Answer:
[tex]f(x)=(x-3)(x^2+4x+8)[/tex]
Step-by-step explanation:
A polynomial function is given by the form:
[tex]f(x)=a(x-p)(x-q)...[/tex]
Where a is the leading coefficient, and p and q are the roots (more can be added if necessary).
Our zeros are 3 and (-2 + 2i).
And our leading coefficient a = 1.
Furthermore, by the Complex Root Theorem, if (-2 + 2i) is a zero, then (-2 - 2i) must also be a zero.

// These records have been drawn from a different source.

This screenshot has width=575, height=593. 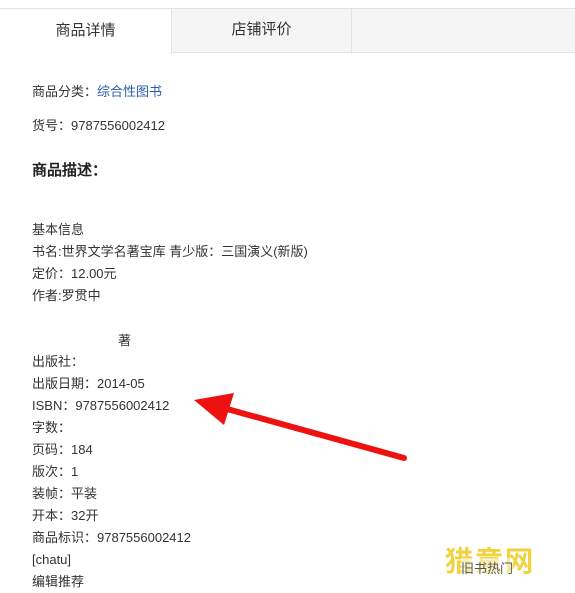 What do you see at coordinates (300, 427) in the screenshot?
I see `red-arrow-icon` at bounding box center [300, 427].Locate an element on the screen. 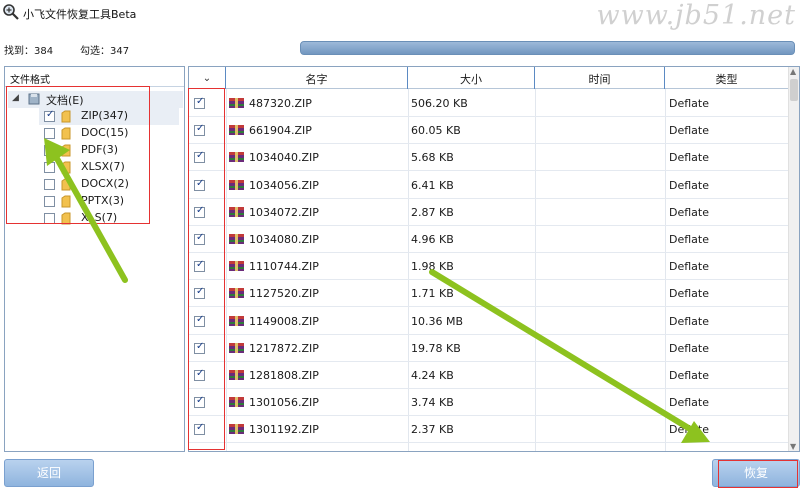 This screenshot has height=494, width=800. file-name-cell: 1301056.ZIP is located at coordinates (284, 403).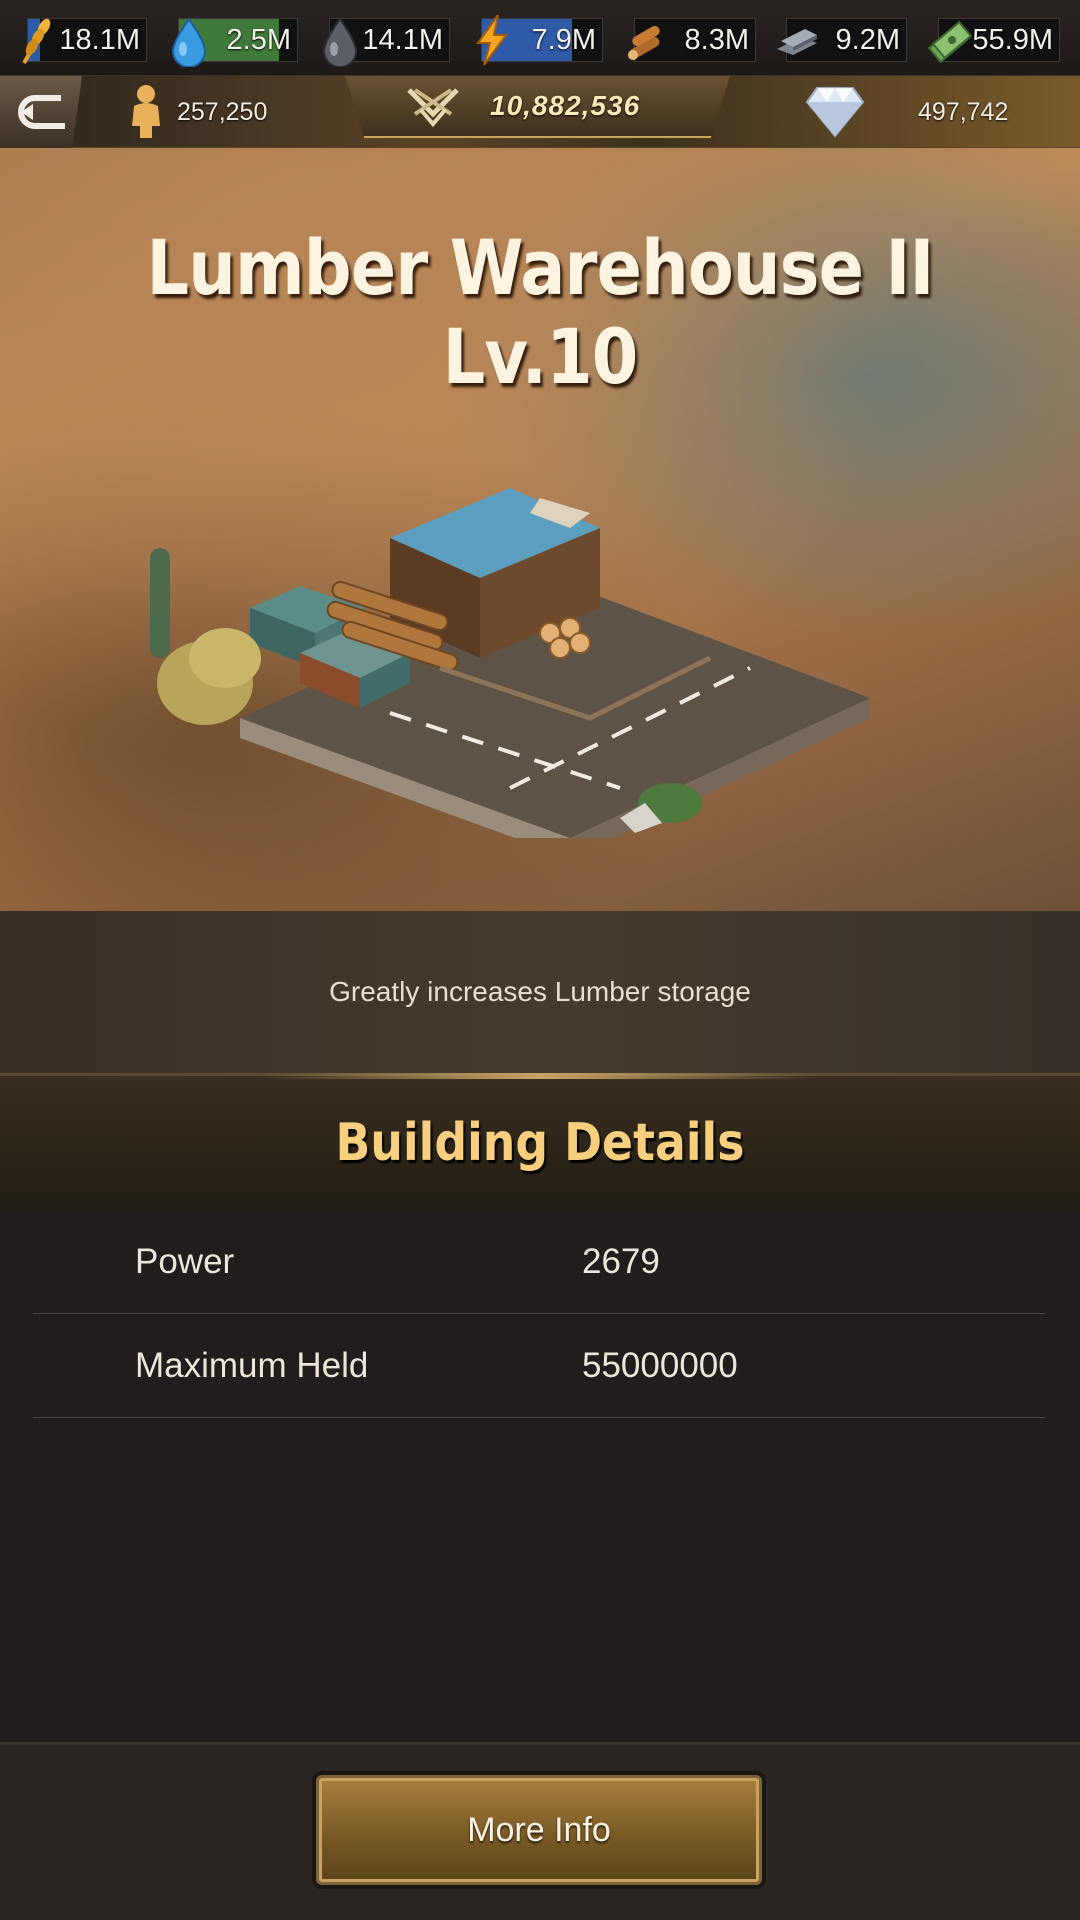 The height and width of the screenshot is (1920, 1080). I want to click on details-title: Building Details, so click(540, 1143).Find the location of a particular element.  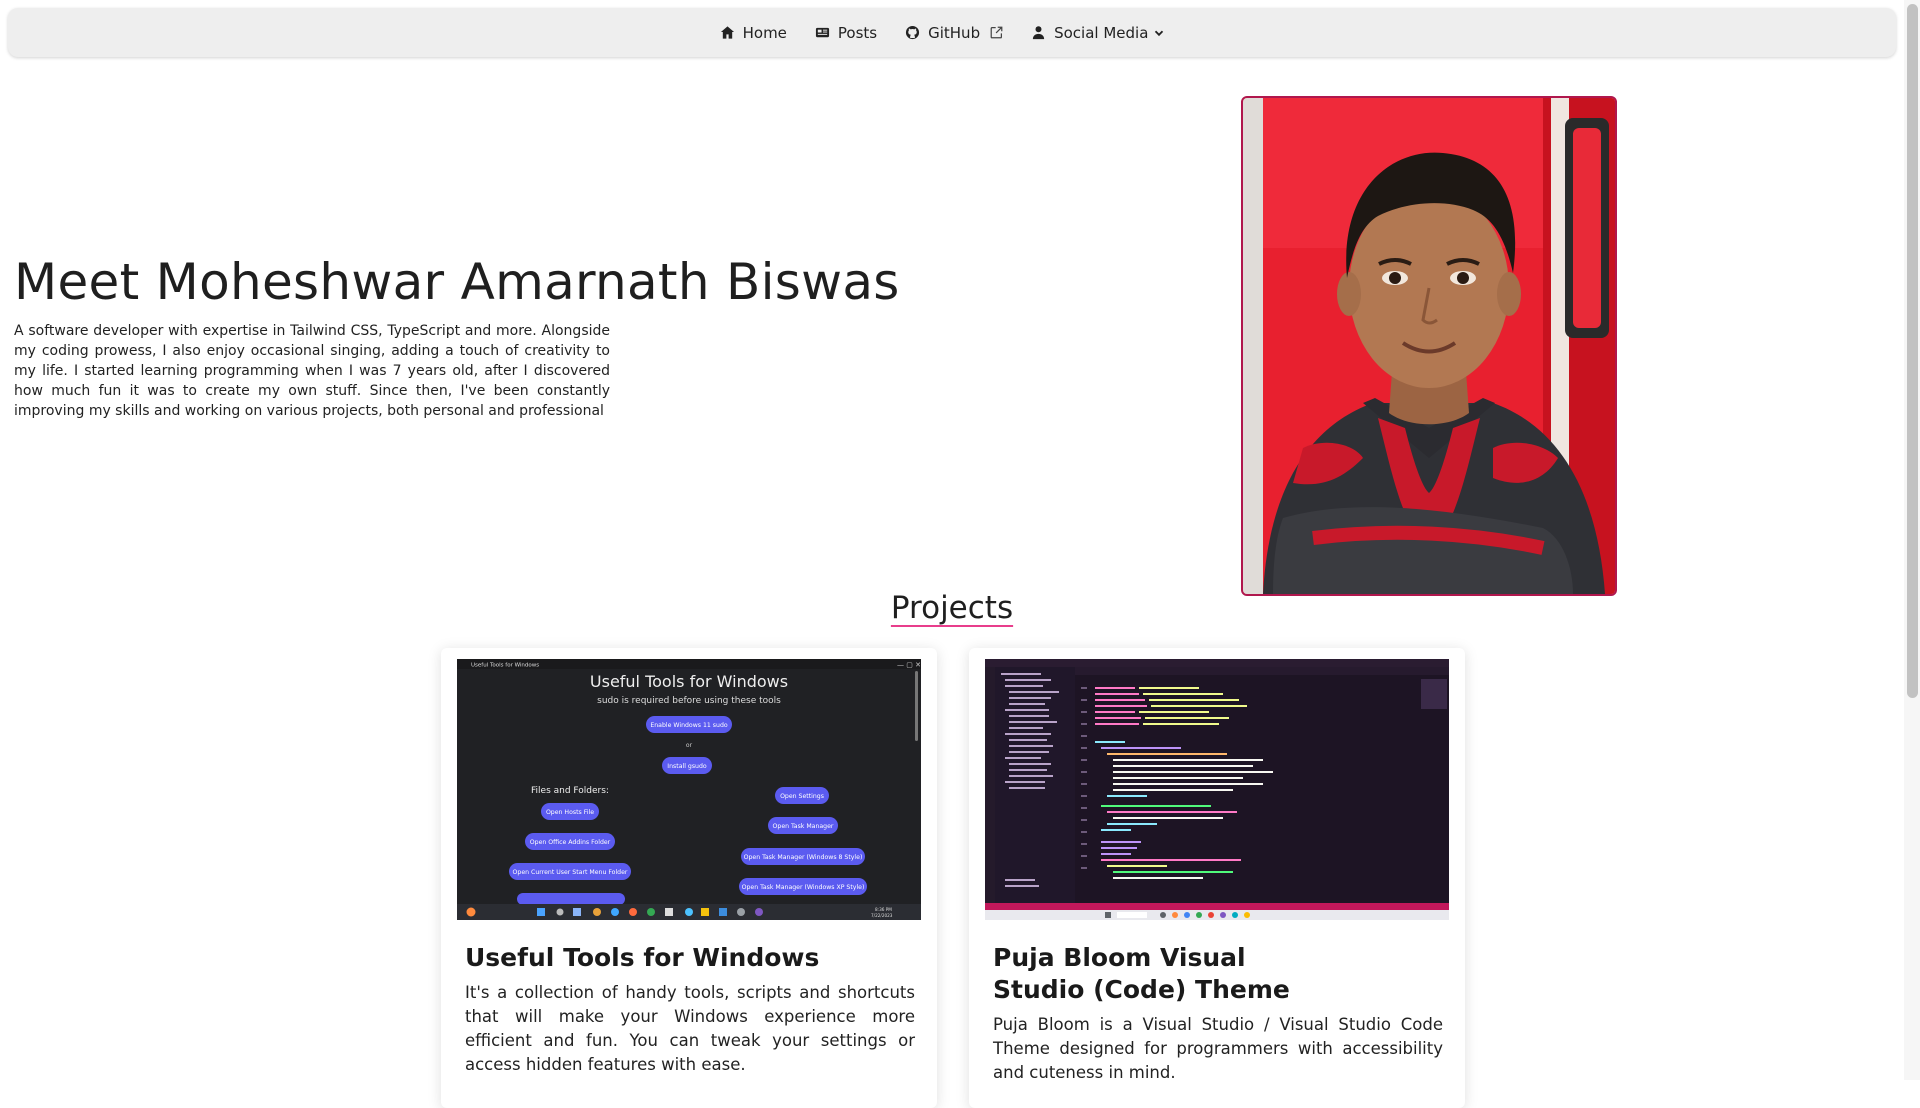

nav-links: Home Posts GitHub Social Media is located at coordinates (942, 33).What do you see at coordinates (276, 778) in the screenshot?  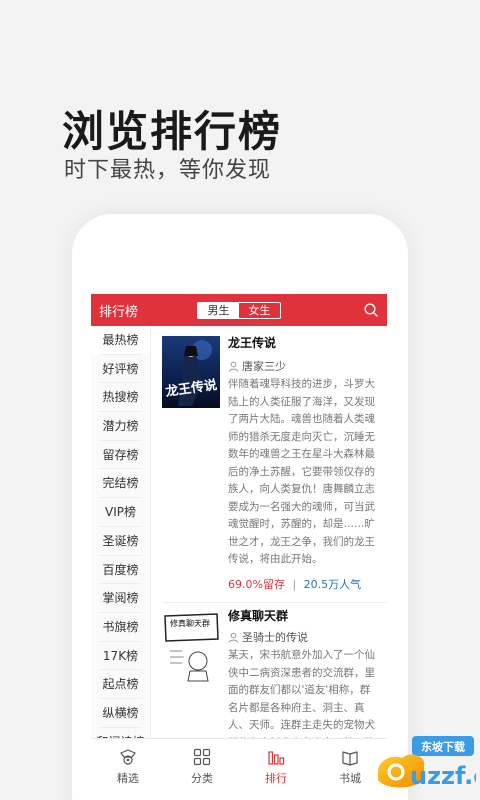 I see `tab-label: 排行` at bounding box center [276, 778].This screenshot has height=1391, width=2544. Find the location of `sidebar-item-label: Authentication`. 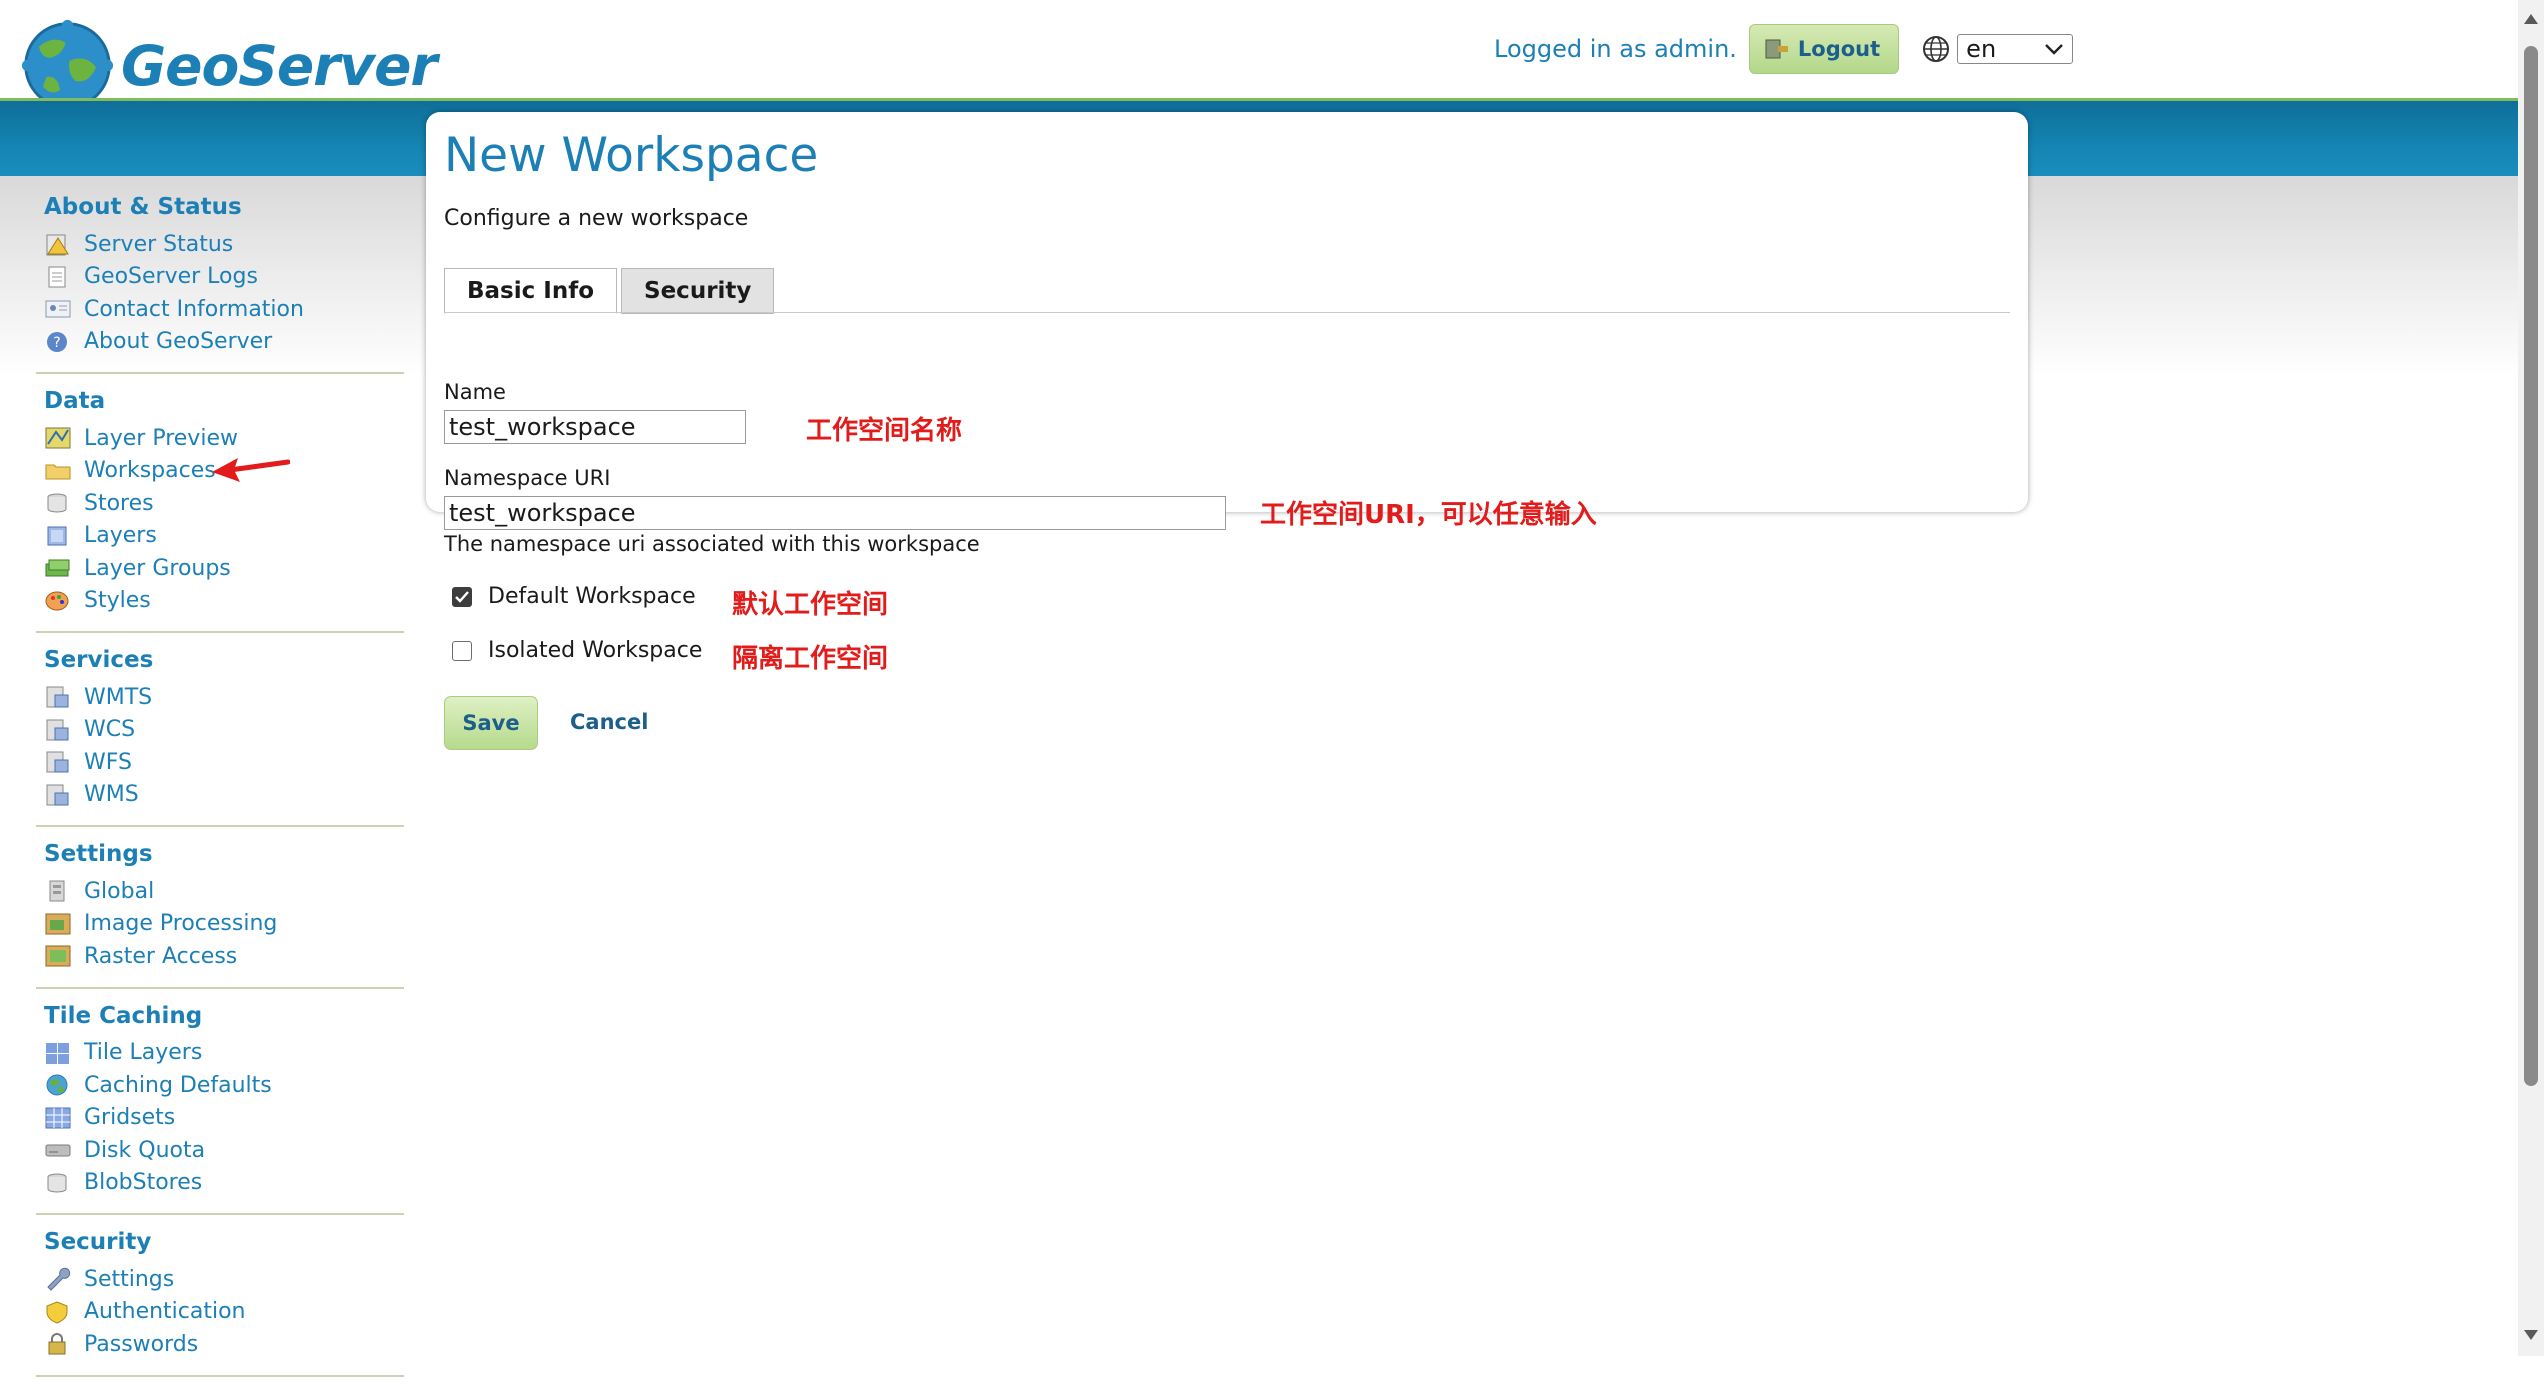

sidebar-item-label: Authentication is located at coordinates (165, 1312).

So, by substitution, we acquire:
[tex]f(x)=1(x-(3))(x-(-2+2i))(x-(-2-2i))[/tex]
Simplify:
[tex]f(x)=(x-3)(x+2-2i)(x+2+2i)[/tex]
Expand the second and third factors:
[tex]\begin{aligned} &=(x+2-2i)x+(x+2-2i)(2)+(x+2-2i)(2i)\\&= (x^2+2x-2ix)+(2x+4-4i)+(2ix+4i-4i^2)\\&=(x^2)+(2x+2x)+(-2ix+2ix)+(-4i+4i)+(4-4i^2)\\&=x^2+4x+(4+4)\\&=x^2+4x+8 \end{aligned}[/tex]
Therefore, our polynomial function of least degree and the given zeros will be:
[tex]f(x)=(x-3)(x^2+4x+8)[/tex]